从EncoderDecoder到Transformer

Encoder-Decoder
- 横向分析
- 纵向分析
Sequence-to-Sequence
- Example
Attention
NMT
- 读写操作
- Attention机制
Transformer
Referrence

[TOC]

可能显示有点问题，可查看pdf：https://github.com/Narcissuscyn/Algorithm/blob/master/from_encoder_decoder_to_transformer.pdf

Encoder-Decoder

在Quara上有一个问题：https://www.quora.com/What-is-an-Encoder-Decoder-in-Deep-Learning，其中Rohan Saxena的回答我觉得挺好理解的，从横向和纵向两个方向来解释这个问题。

横向分析

首先说了特征表示在机器学习里面的重要性，从早期的手工特征（如HOG）到现在使用神经网络进行特征学习(The first few layers of a neural network extract features from the data, or in other words map raw inputs to efficient feature representations. The next few layers (typically fully connected layers) mix and match and combine these features to produce an output.)，都是为了得到好的特征表达。

而一些网络结构被设计用来提取有效的特征表达：

They use an encoder network to map raw inputs to feature representations, and a decoder network to take this feature representation as input, process it to make its decision, and produce an output.
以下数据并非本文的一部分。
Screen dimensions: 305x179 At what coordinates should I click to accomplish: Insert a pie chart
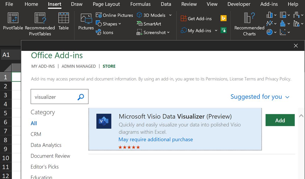269,32
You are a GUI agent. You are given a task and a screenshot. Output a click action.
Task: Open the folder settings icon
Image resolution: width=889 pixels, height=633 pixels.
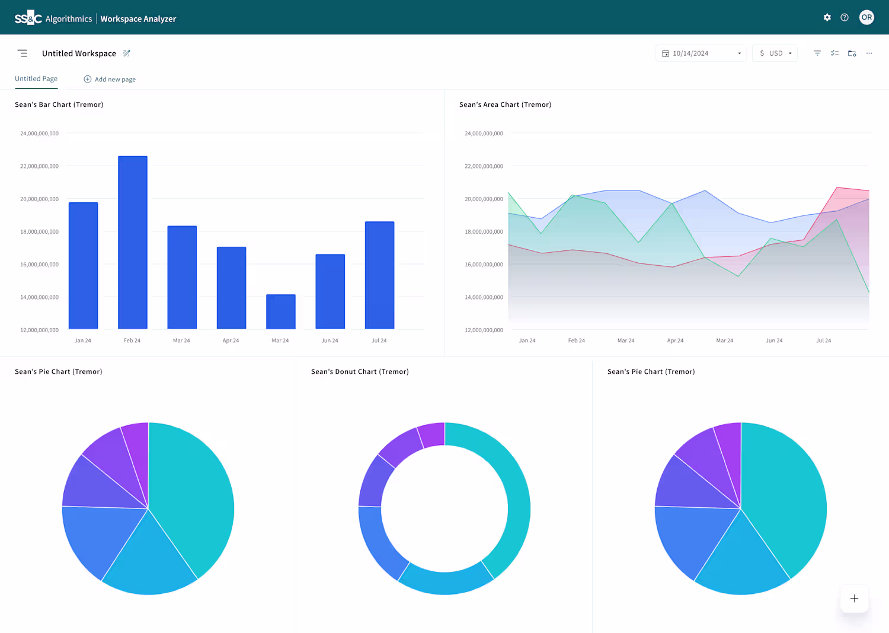click(x=852, y=53)
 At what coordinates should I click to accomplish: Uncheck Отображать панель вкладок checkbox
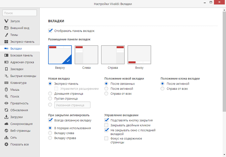(x=50, y=31)
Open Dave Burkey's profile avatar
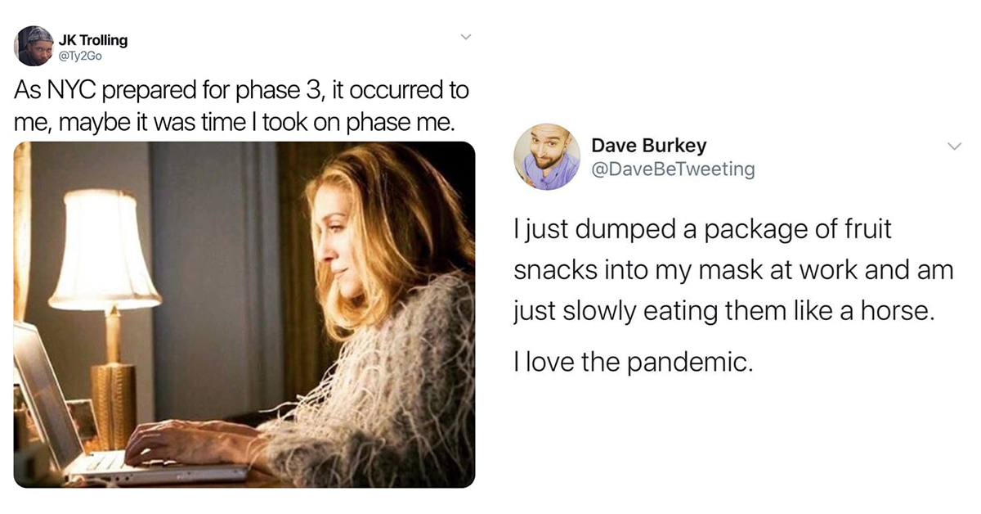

This is called an encoder-decoder network.

encoder和decoder是可以分开使用的，但是常常被结合使用以取得好的效果。

纵向分析

CNN Encoder-Decoder

In a CNN, an encoder-decoder network typically looks like this (a CNN encoder and a CNN decoder):

Image credits

This is a network to perform semantic segmentation of an image. The left half of the network maps raw image pixels to a rich representation of a collection of feature vectors. The right half of the network takes these features, produces an output and maps the output back into the “raw” format (in this case, image pixels).

RNN Encoder-Decoder

In an RNN, an encoder-decoder network typically looks like this (an RNN encoder and an RNN decoder):

This is a network to predict responses for incoming emails. The left half of the network encodes the email into a feature vector, and the right half of the network decodes the feature vector to produce word predictions.
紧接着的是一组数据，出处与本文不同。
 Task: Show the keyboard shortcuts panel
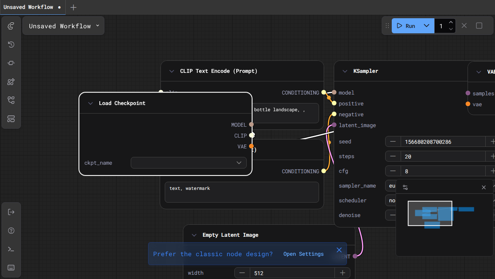tap(11, 268)
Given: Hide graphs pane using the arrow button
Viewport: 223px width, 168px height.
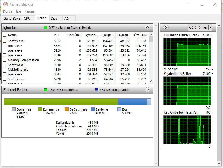Looking at the screenshot, I should click(166, 27).
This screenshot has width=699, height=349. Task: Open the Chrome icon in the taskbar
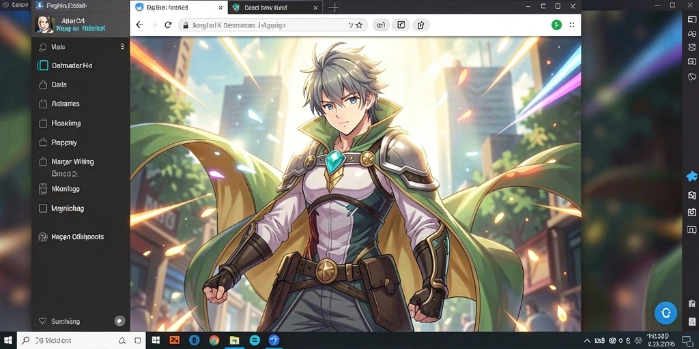(x=214, y=341)
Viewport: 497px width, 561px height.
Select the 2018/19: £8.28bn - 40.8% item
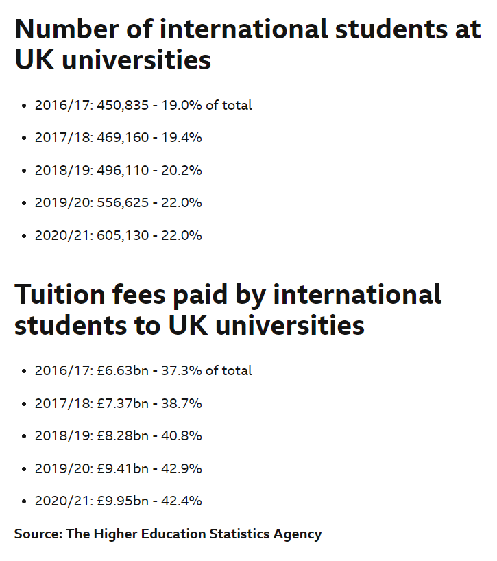point(119,435)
**Mixed Style Encoder-Decoder **

Note that it is not necessary to use just CNN or just RNN for encoder and decoder. We can mix and match and use a CNN encoder with RNN decoder, or vice versa; any combination can be used which is suitable for the given task.

An example from a paper I recently implemented from scratch, Text-guided Attention Model for Image Captioning (T-ATT):

Look at the parts I have highlighted in red. The STV refers to Skip-Thought Vectors. STV in itself is an encoder-decoder architecture.

Sequence-to-Sequence

Sequence-to-sequence (seq2seq)* 模型，顾名思义，其输入是一个序列，输出也是一个序列，例如输入是英文句子，输出则是翻译的中文。2014 Google提出Sequence-to-sequence的概念(待考证)，在这之前也有使用encoder-decoder来解决sequence2sequence任务的，比如Bengio在2014年的论文中提出，提供了一种崭新的RNN Encoder-Decoder算法，并且将其应用于机器翻译中。seq2seq 可以用在很多方面：机器翻译、QA 系统、文档摘要生成、Image Captioning (图片描述生成器)。

Example

对于下面这个简单的示例模型，分为encoder-encoder vector-encoder三个部分。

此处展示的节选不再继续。